WHAT IS BEING ASKED –
Your copy should hold exactly the lines from the beginning of the listing below through the line with "Given: Open the Disks & Devices tray icon", without any pictures.

EXTRACTED RECORDS –
---*---

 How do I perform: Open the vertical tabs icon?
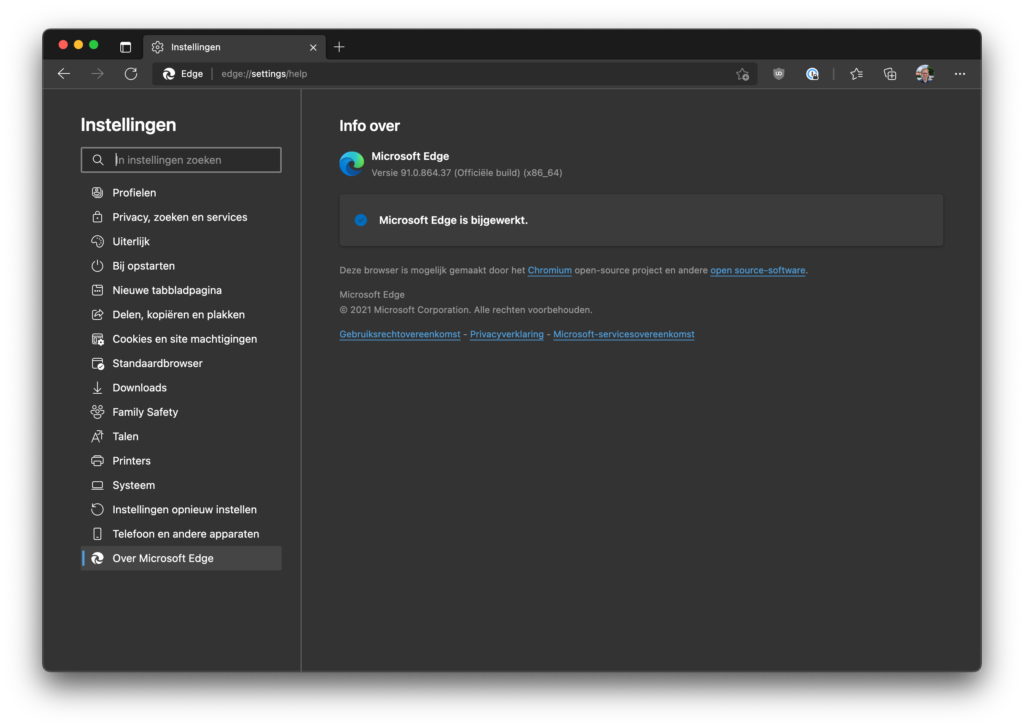(x=125, y=47)
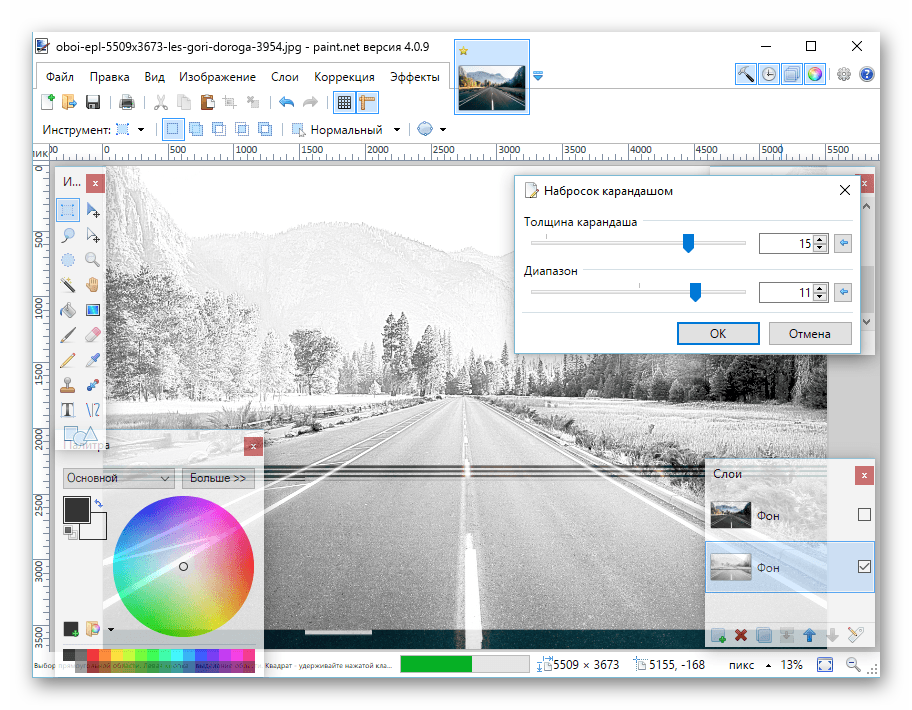Open the Инструмент tool chooser dropdown
This screenshot has width=912, height=710.
(140, 130)
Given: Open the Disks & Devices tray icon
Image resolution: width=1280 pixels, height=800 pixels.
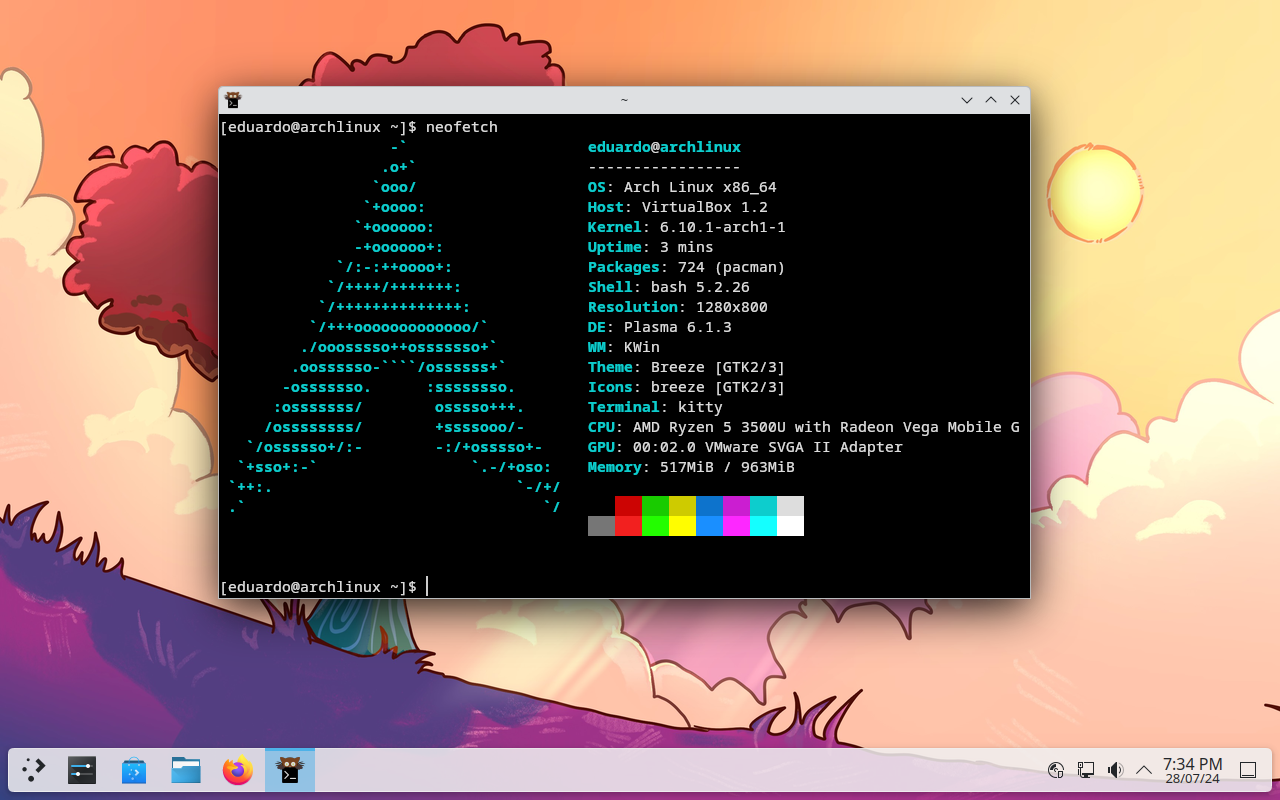Looking at the screenshot, I should tap(1056, 770).
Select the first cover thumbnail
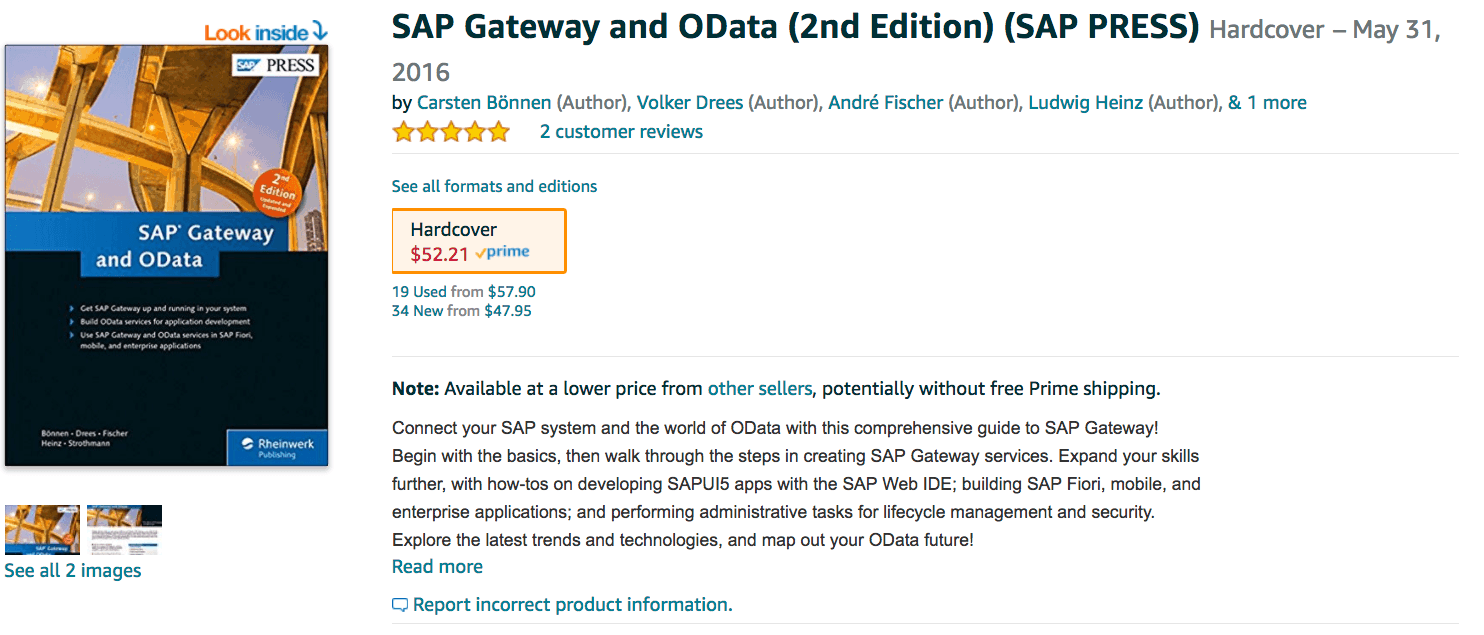Screen dimensions: 1484x635 [42, 530]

---*---

FINAL ANSWER –
 How do I perform: Open the vertical tabs icon?
(x=125, y=47)
Open the Инструмент tool chooser dropdown
This screenshot has width=912, height=710.
(140, 130)
Given: Open the Disks & Devices tray icon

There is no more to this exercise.